DATA SHOWN -
- - - -
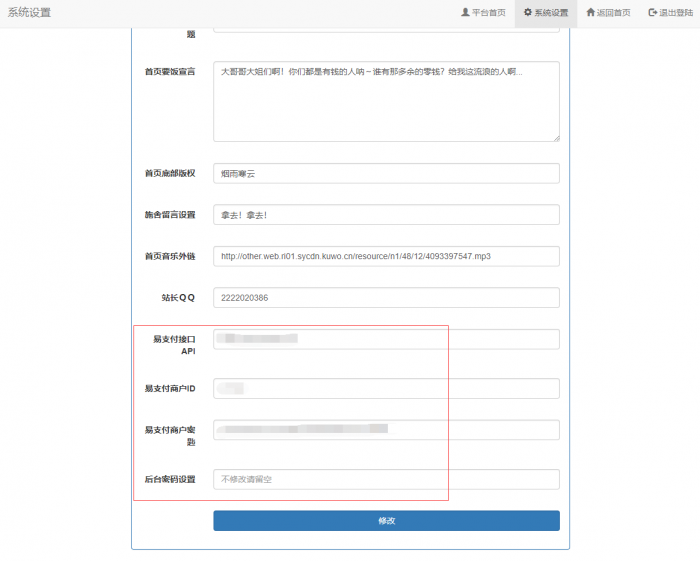This screenshot has width=700, height=561.
Task: Click the 系统设置 brand title at top left
Action: tap(29, 13)
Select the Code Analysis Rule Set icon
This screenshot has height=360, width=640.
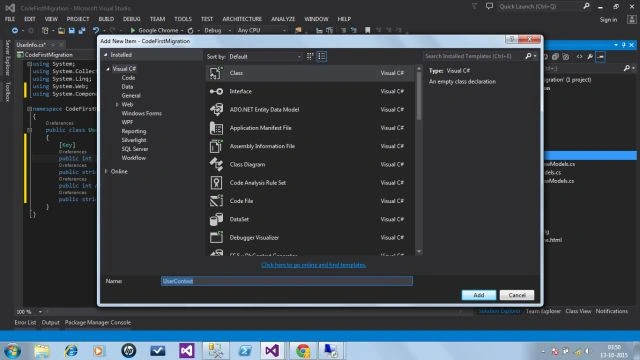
- - - -
EXERCISE GOAL - Your task is to quote exactly the lines from the one with "Select the Code Analysis Rule Set icon" through the end of the material, both included, without reproducing any pictures.

SOLVED PROBLEM -
Select the Code Analysis Rule Set icon
This screenshot has height=360, width=640.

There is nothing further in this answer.